Ketika di Langit Ada Bintang

Ketika di langit ada bintang, 'Dik sayang
aku menunggu kedatanganmu
pada mega di langit, 'Dik
kutanyakan kabar beritamu

Janji-janji aku ingat, 'Dik sayang
tersedot rasa di hati
bintang-bintang memanggilmu, 'Dik
menunggu bulan purnama

Kala itu, janjimu disaksikan
langit bintang, diiringi
rasa cinta yang begitu besar

Ketika di langit ada bintang, 'Dik sayang
dengarkan tangisan hati
bersamaan dengan suara malam, 'Dik
cintaku jauh setinggi langit

Sebelum Jeng Miund dan Ibu Silverlines terkapar lagi karena liris di atas, saya sampaikan dulu bahwa kata-kata indah tersebut adalah terjemahan "Yen Ing Tawang Ono Lintang" yang dibuat oleh Mas Andreas, salah seorang artis yang karya-karya kreatifnya selalu saya kagumi (baru kenal di multiply, belum ketemu langsung, hehehe..).

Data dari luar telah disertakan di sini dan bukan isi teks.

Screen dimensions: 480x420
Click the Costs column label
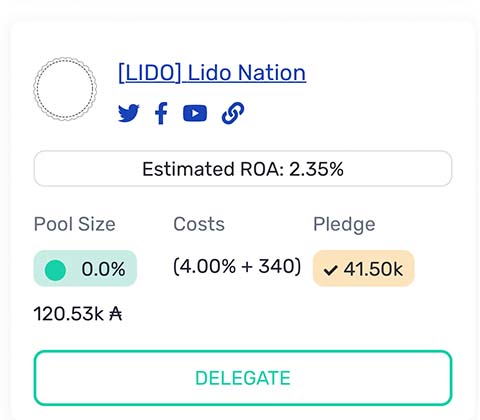[x=199, y=224]
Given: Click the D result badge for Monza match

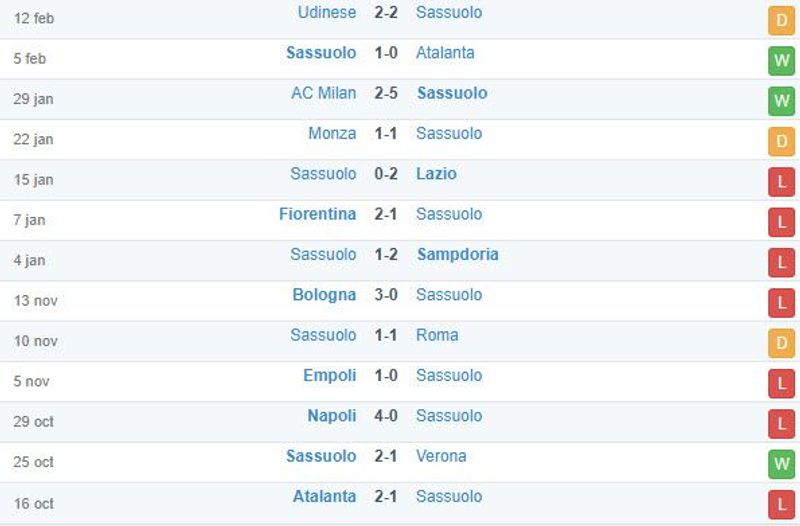Looking at the screenshot, I should pyautogui.click(x=781, y=141).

Saya ingat obrolan dengan sejumlah teman beberapa waktu lalu yang berakhir dengan kesimpulan bahwa bahasa daerah lebih kaya kosakata dan nuansa dibanding bahasa Indonesia. Akibatnya gurauan dalam bahasa daerah ketika dialihkan ke bahasa Indonesia jadi kurang lucu.

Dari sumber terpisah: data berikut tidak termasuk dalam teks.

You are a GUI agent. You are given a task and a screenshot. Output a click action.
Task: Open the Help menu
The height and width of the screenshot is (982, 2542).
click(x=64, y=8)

Hal yang sama mestinya berlaku untuk tulisan yang puitik. Walaupun terjemahan di atas sudah romantis, tapi rasa yang terpancar dari lirik aslinya tidak bisa ditangkap secara sempurna dalam bahasa lain. (Biarpun begitu, saya tetap salut sama Mas Andreas!)

Coba, bagaimana dengan lagu di bawah ini:

Bahagia kita berdua
Selama aku berada dekatmu
Ketika kita tak sedang bersama
Anganku selalu kembali padamu

Tutur katamu indah
Engkaulah yang memiliki hatiku

Bahagia kita berdua
Selama aku berada dekatmu

Itu upaya saya membuat terjemahan "Nang Sonang Do Hita Nadua". Tidak puas dengan hasilnya sih, rasanya mati gaya membuat lirik yang bisa menangkap kecantikan lagu itu :(.

11 comments:

Anonymous said...

Cieeeeee... lagi kasmaran ya? :)

Anonymous said...

Ayah saya, biarpun 30 tahun lebih tinggal di Jawa, suka tiba-tiba bersenandung kencang, "Na soooonang do hiiiitaaaa..."

Mungkin kebiasaan tanah kelahiran Sumatera, bercampur kebiasaan rengeng-rengeng orang Jawa justru membuat Ayah bersenandung di kala sepi. Apalagi setelah Mamaku meninggal. Setelah bait, "Naduuuu..aaa..." Ayah bisa tersedu-sedu menangis..

Anonymous said...

uhuk! apakah? apakah? *wink2*

na sonang duhita naduaaaaa... aku bisa nyanyinya lhooo!

Anonymous said...

biarkan semua karya dengan bahasa aslinya :), karena seluruh keindahan makna cuma bisa terdeskripsi dengan jelas di sana...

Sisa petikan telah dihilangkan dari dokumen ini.